Mais bon, je martèle ça à longueur de mon blogue, je vais pas venir polluer tes commentaires en plus !

Je mets un lien vers ce texte : "Pour en finir avec le piège de l'identité nationale"

http://www.lemonde.fr/societe/artic...

qui pour moi a bien résumé comment il faut entendre ce que sont les "identités" en jeu.

Quand je lis ton billet, je suis tout de même frappée par le fait que désapprouver la politique qui est menée par un gouvernement t'amène à douter d'appartenir à ce pays, comme si dans un pays démocratique on n'avait pas justement la possibilité d'appartenir à cette démocratie en n'étant pas d'accord avec son gouvernement (c'est le propre et l'avantage de nos démocraties). Je suis frappée de lire - pas seulement chez toi - le découragement qui entraîne essentiellement le renoncement à la participation dans un débat sous prétexte qu'il est biaisé (bien sûr qu'il l'est ! comme l'expliquait Virgile - mais pas que lui - dès le mois de novembre à son annonce).

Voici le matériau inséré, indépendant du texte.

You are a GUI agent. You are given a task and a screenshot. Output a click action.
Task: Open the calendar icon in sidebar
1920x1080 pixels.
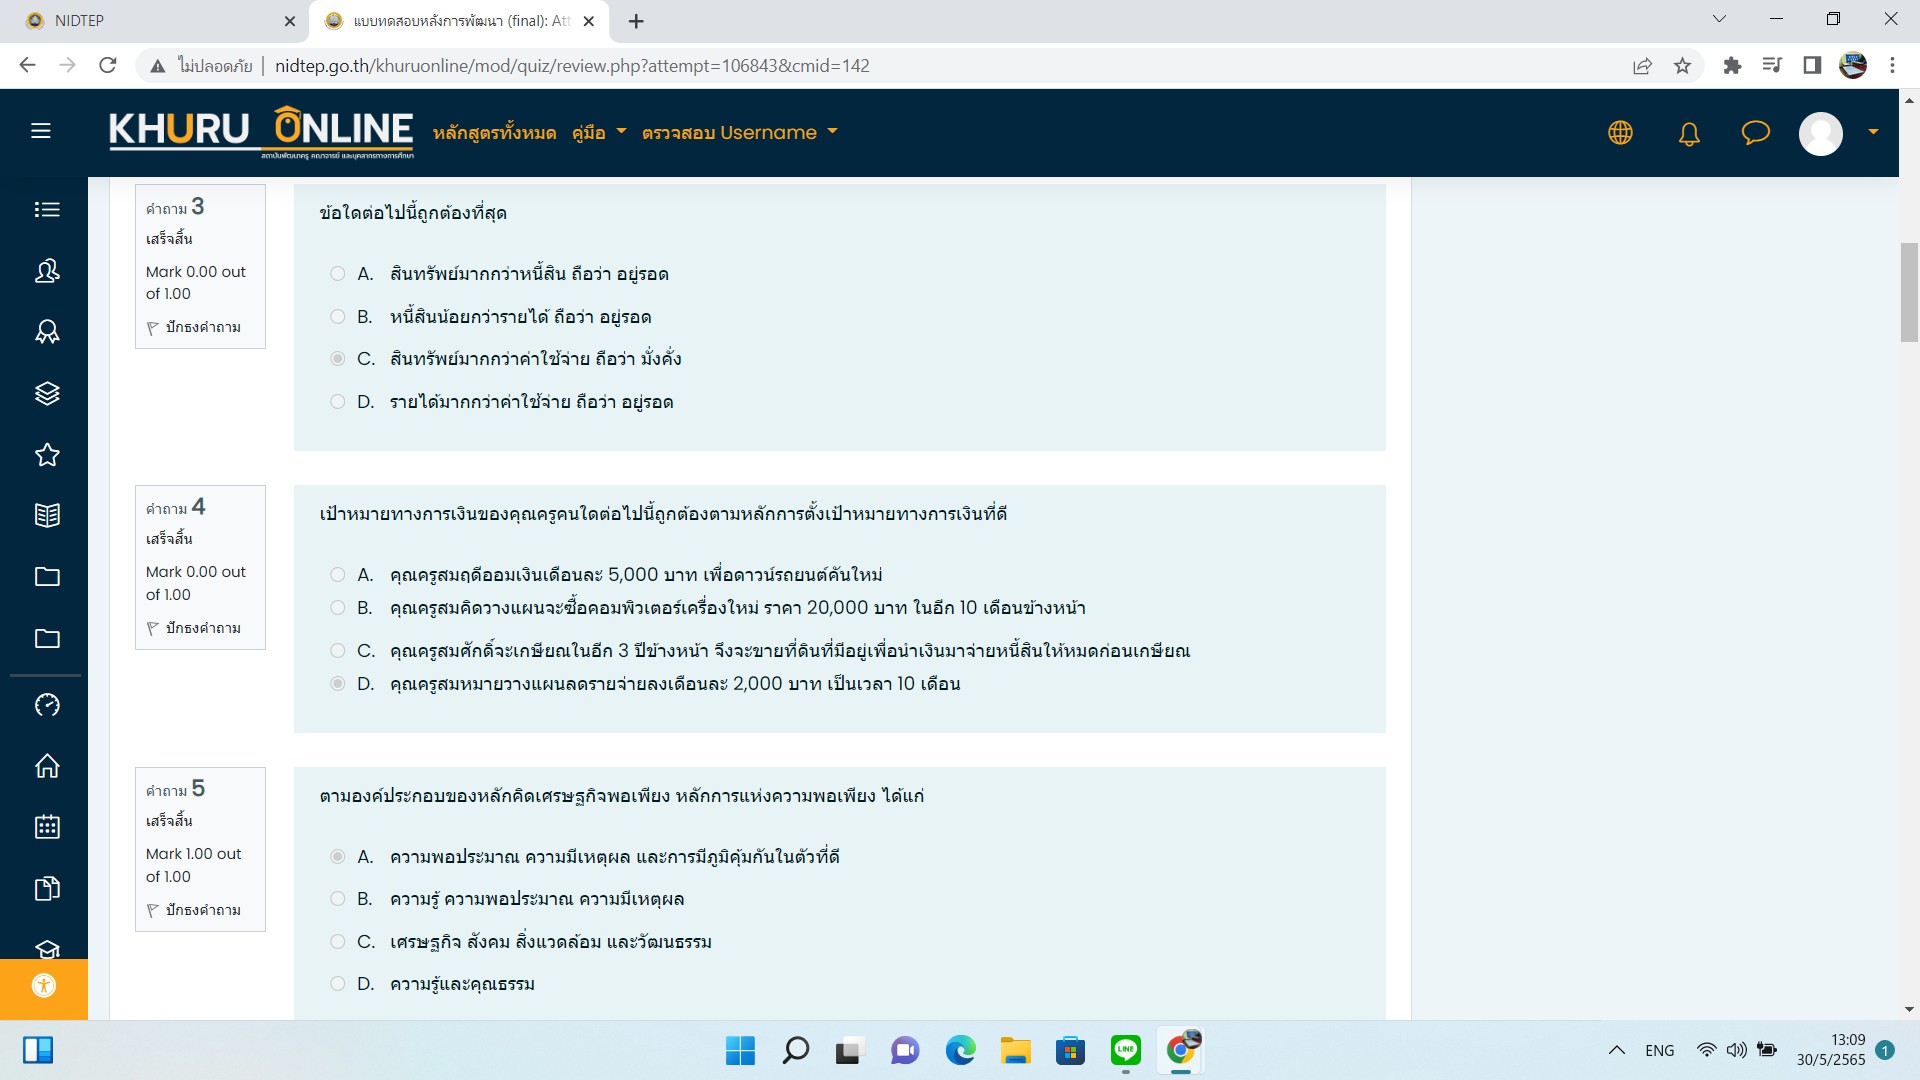click(47, 827)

Il ne faut justement, selon moi, pas laisser le terrain à ceux qui l'occupent à l'heure actuelle, trop heureux de sentir le silence opposé à la parole xénophobe décomplexée.

7. Le lundi 4 janvier 2010, 21:15 par TarValanion

Khey : Désolé, mais là je n'ai pas de réponse.
Sekhmet  : Effectivement, tu en as de la chance de pouvoir te permettre de n'en avoir juste rien à cirer...
DaScritch : Je regarderai, à l'occasion.
Flo : Je sais que c'est pas mon petit billet qui va changer grand chose. Mais s'il peut faire réfléchir quelques personnes, c'est déjà ça.
Ultimatom : l'amour de la France ne serait en fait qu'un histoire d'éducation?
Otir : Bon, s'il faut l'ouvrir, je vais essayer de l'ouvrir un peu plus alors. Pour le rapport entre le gouvernement et le pays, c'est justement parce que le gouvernement est élu, qu'on peut douter du pays complet. Si le gouvernement était imposé, on pourrait se dire que le peuple n'y est pour rien.